Литиков вынул из-под стола вторую бутылку и вскрыл её.
– А это ещё откуда? – возмутилась Татьяна.
– А это оттуда же.
Литиков налил себе полстакана и выпил. Чтобы горестное развитие событий не затормозилось.
– Послушай, Пи-Пополамка, ты, видать, решил тут ужраться совсем? – спросила Татьяна.
– У опера с Петровки, у опера с Петровки раненое сердце плачет и болит. И мне, может быть, придётся утопиться, если не добьюсь твоей любви, – на мотив невыразимой грусти пропел Литиков.
– В водяре? – уточнила Татьяна.
– В ней родной.
– И любимой, – добавила Татьяна.
Литиков только вздохнул. Теперь ему было не очень плохо, и желание смерти отдалилось. Он несколько рассеянно следил за перемещениями Татьяны и совсем иные, жизнеутверждающие, желания росли в нём.
– Как любовник я очень хорош, – сообщил он. – Очень, поверь.
– Да ну? – усмехнулась Татьяна.
– Уверяю тебя!
– Перестань, умоляю.
Татьяна уселась на кровать и закинула ногу на ногу. Литиков, едва не взвыв, прикрыл глаза.
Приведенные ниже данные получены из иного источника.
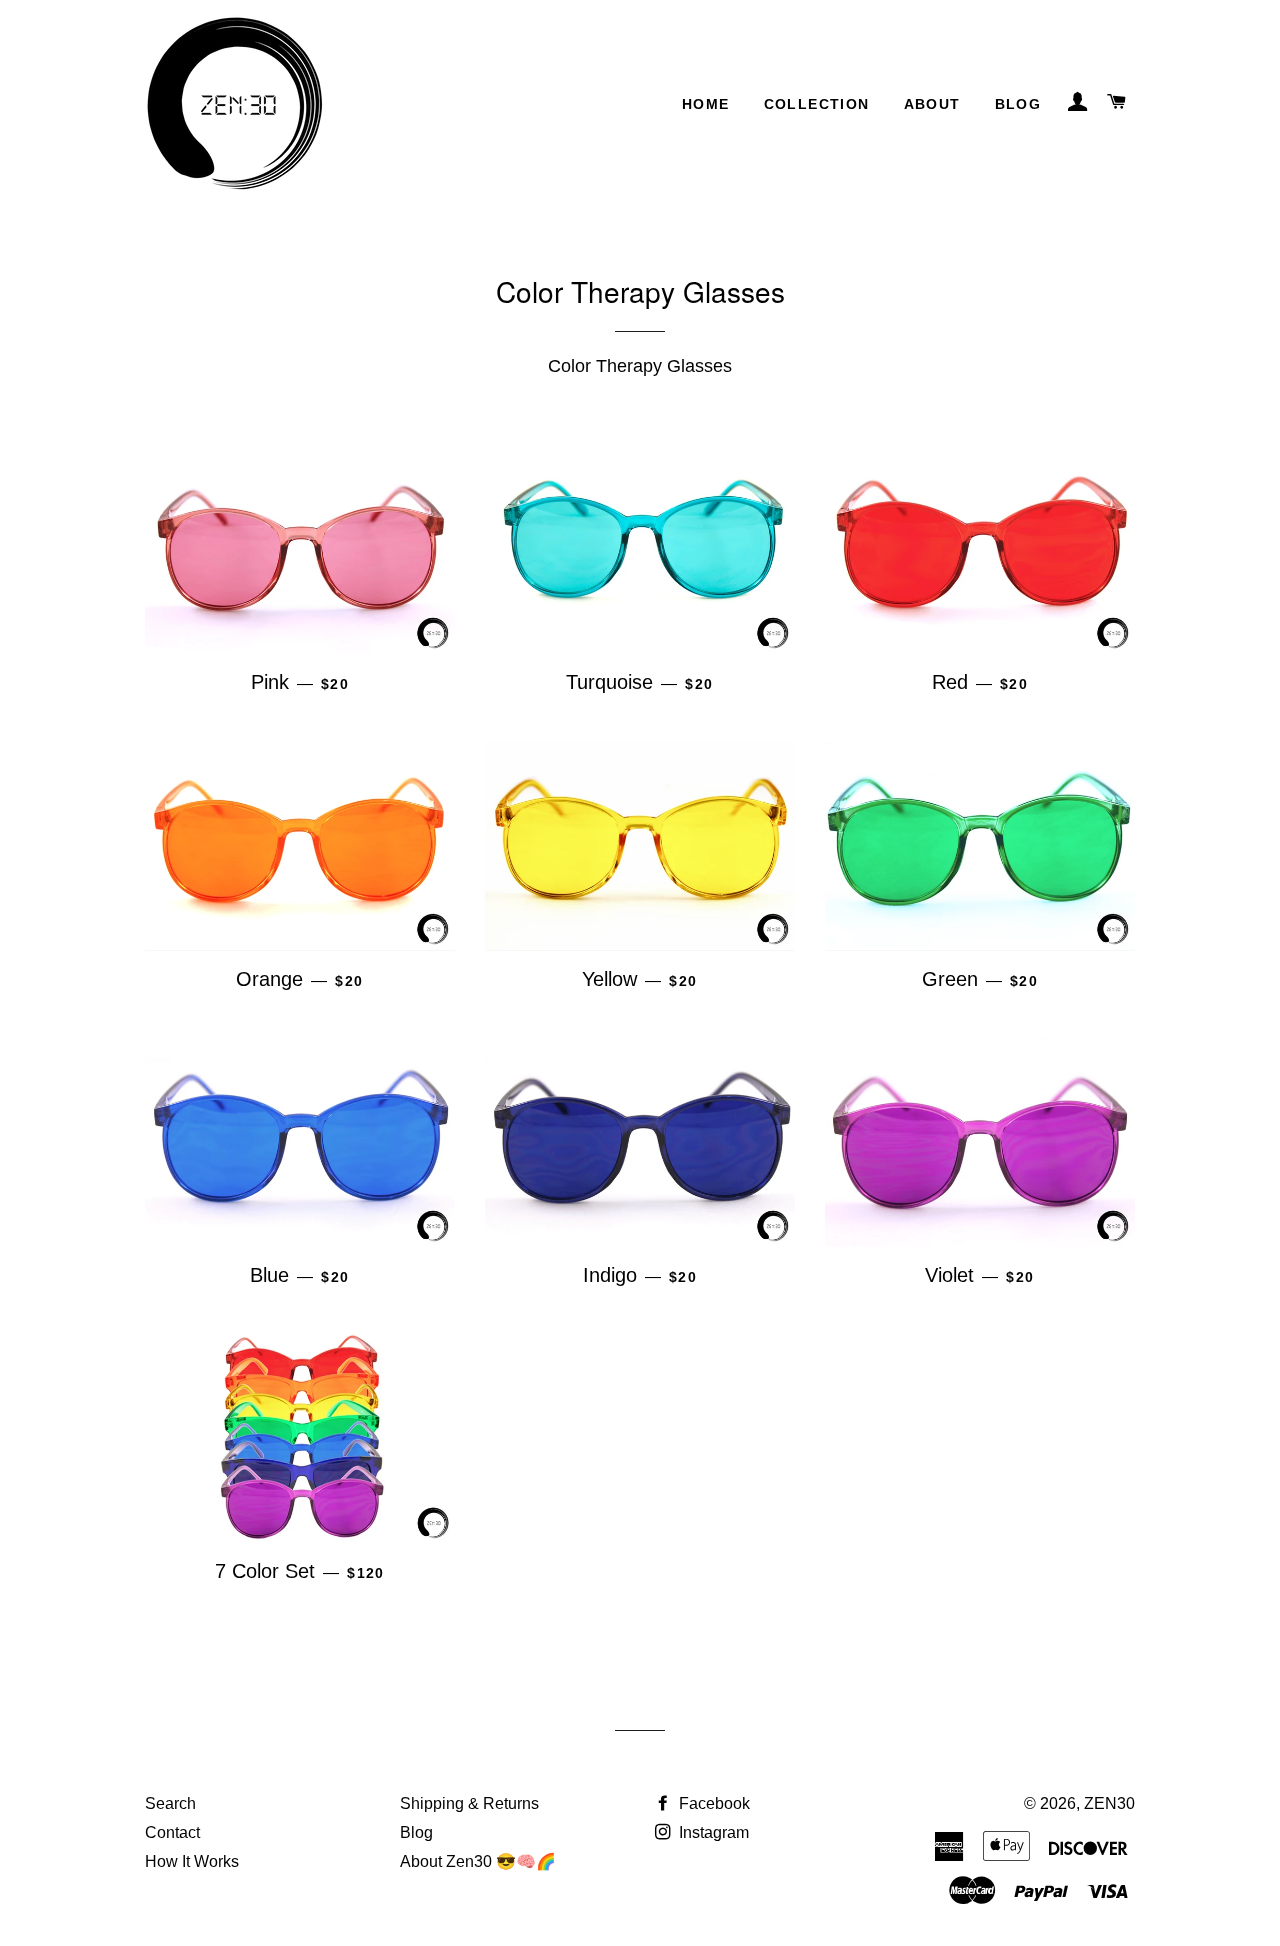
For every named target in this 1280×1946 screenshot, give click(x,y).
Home (706, 104)
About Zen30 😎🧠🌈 (478, 1861)
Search (170, 1803)
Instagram (712, 1832)
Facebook (712, 1803)
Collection (817, 104)
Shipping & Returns (469, 1803)
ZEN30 (1109, 1803)
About (932, 104)
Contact (172, 1832)
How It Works (192, 1861)
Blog (1018, 104)
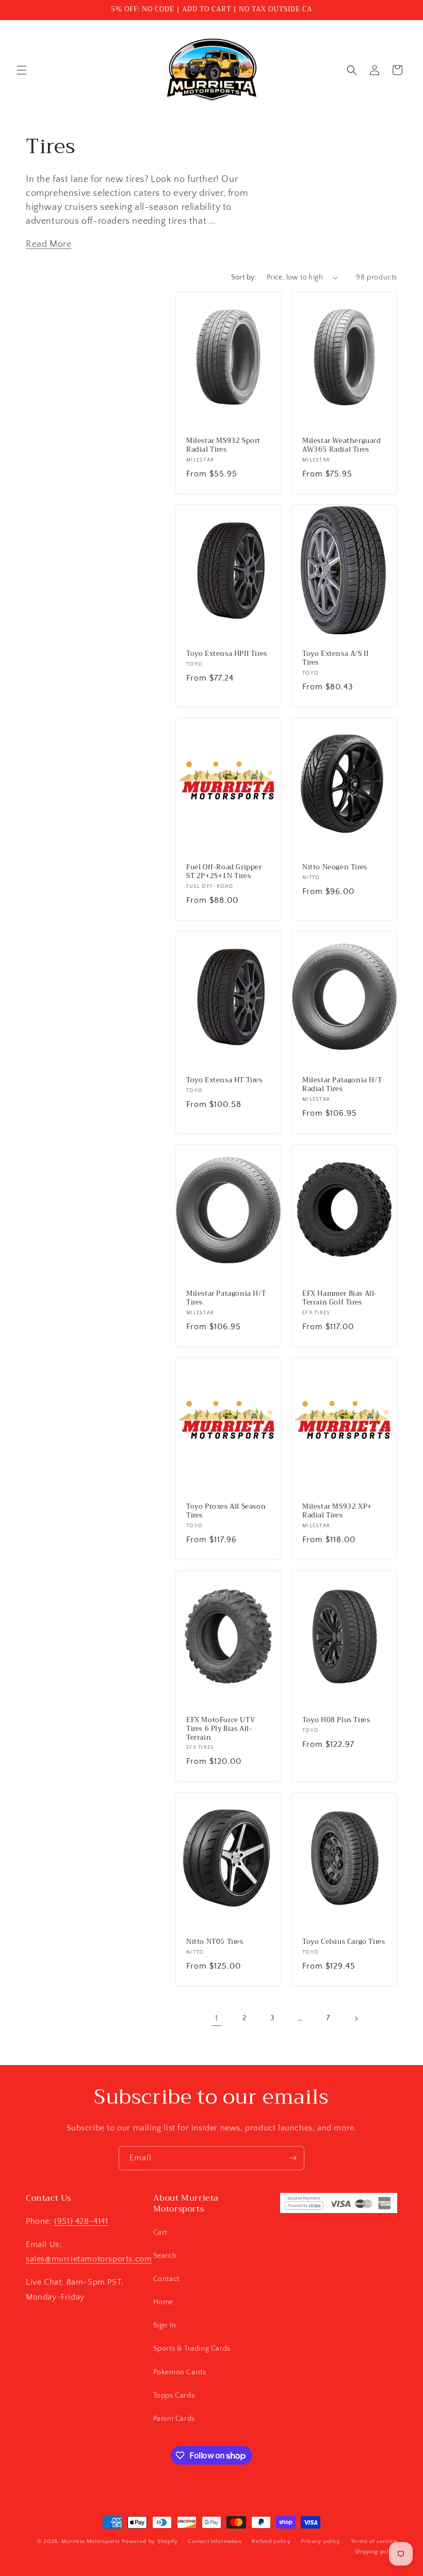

И услышал музыку, исполняемую по радио. Вскоре музыка эта обволокла его и вытащила из-за стола.
– Не приближайся, – проронила Татьяна. – Предупреждаю тебя!
– А я и не собираюсь, – ответил Литиков.
А он и не собирался к ней приближаться. Он начал танцевать, стремясь наиболее органично соединиться с непредсказуемо двигавшейся музыкой. Сейчас Татьяна сама захочет приблизиться к нему. Почему? Как он этого добьётся? А он не просто танцует, заваливаясь порою то влево, то вправо и выпадая из ритма, – он исполняет стриптиз-танец.
Татьяна пока об этом не знает. Но скоро она догадается. Вот сейчас, пожалуй. И, не прекращая танцевать, Литиков стащил с себя джемпер. Или сейчас. Теперь уж точно. И Литиков, одну за другой, расстегнул пуговицы рубашки.
– Что ты хочешь этим сказать? – вытаращилась на него Татьяна.
Литиков не ответил. Он продолжал свой танец, всё более и более проникаясь духом звучащей музыки. Эта музыка – специальная, думал он. И не вполне приличная. Похоже, она заставит его оголиться полностью. Литиков снял рубашку и уронил её на пол. Подстраиваясь под мотив музыки, он пропел:
– Может, судьба тебе поможет, и ты не будешь больше отшельницей любви.
Татьяна молчала. Литиков, продолжая танцевать (а ведь он когда-то недурно дёргался на дискотеках), расстегнул пуговицу на брюках.